* **ABOUT THIS TASK**: Count how many lines of the listing contain "header", then give that number and nothing more.

* **SUPPLIED RECORDS**:
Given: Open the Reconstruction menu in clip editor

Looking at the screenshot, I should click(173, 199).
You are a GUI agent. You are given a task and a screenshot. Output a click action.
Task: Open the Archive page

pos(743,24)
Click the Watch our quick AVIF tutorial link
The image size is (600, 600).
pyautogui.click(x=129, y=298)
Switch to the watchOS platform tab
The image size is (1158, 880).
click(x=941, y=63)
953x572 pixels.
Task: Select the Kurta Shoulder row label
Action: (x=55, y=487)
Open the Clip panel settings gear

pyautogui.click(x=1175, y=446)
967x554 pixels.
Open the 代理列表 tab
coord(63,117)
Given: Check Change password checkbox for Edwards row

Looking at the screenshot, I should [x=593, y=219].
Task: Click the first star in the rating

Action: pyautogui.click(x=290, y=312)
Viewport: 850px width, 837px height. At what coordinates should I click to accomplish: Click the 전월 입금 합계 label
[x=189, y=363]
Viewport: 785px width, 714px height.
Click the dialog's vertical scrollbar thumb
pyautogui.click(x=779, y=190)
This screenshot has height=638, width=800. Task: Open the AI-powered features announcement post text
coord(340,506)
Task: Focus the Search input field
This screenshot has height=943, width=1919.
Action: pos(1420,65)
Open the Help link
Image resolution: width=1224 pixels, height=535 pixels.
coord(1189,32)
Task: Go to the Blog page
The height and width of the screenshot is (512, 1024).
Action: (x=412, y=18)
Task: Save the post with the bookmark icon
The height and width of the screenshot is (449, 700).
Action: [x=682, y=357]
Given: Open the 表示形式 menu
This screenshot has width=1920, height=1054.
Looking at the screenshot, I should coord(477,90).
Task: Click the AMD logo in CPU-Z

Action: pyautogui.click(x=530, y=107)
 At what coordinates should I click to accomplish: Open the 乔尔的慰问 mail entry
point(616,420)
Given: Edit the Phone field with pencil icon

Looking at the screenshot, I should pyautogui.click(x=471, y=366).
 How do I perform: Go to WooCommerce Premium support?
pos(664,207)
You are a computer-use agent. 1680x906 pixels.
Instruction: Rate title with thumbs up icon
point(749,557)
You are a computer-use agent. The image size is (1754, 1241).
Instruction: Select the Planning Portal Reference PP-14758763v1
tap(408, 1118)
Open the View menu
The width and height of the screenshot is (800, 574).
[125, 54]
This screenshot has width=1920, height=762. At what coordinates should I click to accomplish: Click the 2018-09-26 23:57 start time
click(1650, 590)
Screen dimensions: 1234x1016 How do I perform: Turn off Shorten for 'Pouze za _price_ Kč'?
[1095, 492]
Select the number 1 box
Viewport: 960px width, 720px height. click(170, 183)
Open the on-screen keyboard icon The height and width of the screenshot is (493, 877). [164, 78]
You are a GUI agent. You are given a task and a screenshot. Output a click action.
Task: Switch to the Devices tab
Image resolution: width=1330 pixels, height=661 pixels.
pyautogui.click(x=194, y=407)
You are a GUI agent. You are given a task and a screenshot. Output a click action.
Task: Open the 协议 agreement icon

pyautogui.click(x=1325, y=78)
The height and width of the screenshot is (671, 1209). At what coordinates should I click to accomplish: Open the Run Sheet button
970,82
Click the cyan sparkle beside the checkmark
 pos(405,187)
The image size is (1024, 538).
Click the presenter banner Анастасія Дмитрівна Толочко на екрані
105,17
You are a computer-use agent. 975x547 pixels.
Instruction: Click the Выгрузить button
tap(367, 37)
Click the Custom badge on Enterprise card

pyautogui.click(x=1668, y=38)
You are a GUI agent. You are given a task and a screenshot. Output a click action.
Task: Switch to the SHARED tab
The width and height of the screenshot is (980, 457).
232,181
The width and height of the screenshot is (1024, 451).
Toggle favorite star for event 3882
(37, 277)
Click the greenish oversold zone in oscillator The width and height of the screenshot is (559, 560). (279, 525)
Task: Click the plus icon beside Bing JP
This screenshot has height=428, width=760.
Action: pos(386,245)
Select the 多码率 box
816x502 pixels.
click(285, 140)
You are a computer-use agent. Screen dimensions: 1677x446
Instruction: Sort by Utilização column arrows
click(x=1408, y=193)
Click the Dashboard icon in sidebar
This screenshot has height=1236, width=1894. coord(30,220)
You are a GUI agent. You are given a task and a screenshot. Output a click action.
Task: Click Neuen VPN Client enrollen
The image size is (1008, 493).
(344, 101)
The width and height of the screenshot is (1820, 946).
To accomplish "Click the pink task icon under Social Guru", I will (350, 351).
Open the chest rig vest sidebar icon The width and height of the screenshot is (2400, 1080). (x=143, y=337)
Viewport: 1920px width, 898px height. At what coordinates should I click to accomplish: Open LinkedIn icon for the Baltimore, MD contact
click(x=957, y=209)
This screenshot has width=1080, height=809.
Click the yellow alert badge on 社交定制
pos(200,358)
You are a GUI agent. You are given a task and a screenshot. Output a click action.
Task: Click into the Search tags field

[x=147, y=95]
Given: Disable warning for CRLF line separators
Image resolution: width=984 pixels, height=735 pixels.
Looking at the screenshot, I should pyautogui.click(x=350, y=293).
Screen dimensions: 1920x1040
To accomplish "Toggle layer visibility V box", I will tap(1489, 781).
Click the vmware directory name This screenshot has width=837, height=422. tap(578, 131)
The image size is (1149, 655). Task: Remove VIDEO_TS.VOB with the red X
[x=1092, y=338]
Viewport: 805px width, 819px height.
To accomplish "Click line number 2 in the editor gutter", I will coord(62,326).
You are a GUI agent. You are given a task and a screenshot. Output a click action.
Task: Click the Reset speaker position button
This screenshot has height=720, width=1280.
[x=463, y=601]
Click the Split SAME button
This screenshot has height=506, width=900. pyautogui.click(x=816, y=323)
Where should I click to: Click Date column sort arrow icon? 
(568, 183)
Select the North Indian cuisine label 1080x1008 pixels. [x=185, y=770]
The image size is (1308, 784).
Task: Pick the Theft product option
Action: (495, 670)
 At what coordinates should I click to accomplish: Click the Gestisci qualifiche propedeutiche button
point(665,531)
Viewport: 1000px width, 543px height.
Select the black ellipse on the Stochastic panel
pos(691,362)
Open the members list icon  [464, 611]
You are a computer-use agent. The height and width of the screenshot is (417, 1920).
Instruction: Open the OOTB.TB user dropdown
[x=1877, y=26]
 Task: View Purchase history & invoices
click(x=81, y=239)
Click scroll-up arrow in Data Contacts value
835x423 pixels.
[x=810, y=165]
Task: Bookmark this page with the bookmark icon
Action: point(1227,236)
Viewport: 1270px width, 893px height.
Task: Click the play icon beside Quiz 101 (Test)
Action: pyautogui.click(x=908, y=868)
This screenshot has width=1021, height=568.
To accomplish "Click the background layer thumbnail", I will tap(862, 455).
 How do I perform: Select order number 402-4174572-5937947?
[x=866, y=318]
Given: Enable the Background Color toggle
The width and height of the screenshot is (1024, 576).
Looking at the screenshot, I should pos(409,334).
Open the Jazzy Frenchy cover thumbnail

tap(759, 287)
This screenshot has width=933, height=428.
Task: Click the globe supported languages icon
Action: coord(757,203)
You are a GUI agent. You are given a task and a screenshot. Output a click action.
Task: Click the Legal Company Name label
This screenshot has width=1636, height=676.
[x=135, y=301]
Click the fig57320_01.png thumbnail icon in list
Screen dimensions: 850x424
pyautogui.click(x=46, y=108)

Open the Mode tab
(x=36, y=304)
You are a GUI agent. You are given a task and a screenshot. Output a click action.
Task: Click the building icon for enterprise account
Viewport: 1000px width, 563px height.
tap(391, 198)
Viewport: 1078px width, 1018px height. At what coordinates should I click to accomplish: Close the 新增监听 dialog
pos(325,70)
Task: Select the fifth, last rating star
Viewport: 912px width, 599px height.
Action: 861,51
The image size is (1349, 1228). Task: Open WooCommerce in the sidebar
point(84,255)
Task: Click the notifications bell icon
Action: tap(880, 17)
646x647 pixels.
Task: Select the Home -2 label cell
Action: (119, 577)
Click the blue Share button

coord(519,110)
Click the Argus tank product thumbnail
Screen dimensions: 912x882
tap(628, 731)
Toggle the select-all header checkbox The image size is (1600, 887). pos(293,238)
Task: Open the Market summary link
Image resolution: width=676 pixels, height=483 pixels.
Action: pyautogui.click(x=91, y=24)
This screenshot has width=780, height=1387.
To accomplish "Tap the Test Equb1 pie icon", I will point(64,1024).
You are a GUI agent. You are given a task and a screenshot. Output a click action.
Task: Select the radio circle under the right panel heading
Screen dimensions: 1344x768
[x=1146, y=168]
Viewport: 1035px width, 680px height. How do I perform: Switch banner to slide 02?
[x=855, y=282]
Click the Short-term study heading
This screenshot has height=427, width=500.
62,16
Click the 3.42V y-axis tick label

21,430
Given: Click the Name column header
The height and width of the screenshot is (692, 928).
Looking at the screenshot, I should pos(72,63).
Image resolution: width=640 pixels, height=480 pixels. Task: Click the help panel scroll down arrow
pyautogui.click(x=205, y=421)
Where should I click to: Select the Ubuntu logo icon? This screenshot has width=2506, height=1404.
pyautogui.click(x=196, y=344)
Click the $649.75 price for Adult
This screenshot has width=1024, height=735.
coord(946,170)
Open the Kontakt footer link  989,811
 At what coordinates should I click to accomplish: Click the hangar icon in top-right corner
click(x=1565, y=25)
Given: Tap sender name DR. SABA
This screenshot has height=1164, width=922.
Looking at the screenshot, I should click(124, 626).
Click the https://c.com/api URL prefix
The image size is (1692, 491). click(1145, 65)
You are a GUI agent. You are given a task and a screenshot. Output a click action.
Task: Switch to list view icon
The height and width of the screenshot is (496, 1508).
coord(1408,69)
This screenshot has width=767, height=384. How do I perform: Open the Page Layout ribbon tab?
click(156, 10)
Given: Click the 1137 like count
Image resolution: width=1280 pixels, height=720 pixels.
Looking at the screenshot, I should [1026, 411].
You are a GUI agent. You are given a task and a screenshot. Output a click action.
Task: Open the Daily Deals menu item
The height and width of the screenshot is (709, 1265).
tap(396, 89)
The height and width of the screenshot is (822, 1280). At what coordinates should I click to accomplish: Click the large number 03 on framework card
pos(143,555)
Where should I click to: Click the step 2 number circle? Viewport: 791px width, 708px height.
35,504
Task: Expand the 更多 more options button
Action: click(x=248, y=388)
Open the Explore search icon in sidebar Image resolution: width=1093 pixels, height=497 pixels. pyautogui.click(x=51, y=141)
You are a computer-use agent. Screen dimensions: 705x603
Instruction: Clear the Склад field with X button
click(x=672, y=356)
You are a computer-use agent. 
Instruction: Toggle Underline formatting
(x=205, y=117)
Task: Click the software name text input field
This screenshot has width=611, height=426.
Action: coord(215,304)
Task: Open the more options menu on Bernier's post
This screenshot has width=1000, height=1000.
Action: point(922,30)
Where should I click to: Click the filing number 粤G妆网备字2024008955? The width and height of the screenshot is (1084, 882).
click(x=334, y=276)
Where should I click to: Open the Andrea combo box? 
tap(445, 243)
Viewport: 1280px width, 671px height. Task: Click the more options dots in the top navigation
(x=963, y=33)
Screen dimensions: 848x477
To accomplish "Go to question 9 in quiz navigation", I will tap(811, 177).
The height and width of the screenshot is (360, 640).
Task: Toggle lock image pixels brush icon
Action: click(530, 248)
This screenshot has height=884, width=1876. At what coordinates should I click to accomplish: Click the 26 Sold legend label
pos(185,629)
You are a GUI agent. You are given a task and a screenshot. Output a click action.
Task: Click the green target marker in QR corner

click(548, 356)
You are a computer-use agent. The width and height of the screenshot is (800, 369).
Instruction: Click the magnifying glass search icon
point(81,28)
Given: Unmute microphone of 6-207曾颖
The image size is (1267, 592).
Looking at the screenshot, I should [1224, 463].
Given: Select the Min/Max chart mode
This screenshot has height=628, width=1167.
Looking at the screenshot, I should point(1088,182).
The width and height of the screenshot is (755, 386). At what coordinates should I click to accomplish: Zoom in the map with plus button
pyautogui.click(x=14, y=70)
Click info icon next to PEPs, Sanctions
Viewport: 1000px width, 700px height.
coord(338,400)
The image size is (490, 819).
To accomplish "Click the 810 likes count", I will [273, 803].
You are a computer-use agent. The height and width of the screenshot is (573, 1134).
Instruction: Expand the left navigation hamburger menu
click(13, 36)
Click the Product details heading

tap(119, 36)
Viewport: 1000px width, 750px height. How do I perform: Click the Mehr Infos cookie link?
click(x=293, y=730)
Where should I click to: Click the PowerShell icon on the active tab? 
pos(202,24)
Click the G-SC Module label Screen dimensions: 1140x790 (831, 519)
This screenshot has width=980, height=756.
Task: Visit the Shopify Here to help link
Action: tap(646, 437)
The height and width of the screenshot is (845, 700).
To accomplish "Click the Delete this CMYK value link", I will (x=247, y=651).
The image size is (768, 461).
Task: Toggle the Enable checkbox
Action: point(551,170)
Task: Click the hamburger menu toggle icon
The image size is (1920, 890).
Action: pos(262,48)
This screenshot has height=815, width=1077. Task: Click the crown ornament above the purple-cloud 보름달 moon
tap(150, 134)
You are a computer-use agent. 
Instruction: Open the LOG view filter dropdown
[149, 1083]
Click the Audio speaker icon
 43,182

* **RESPONSE**: 2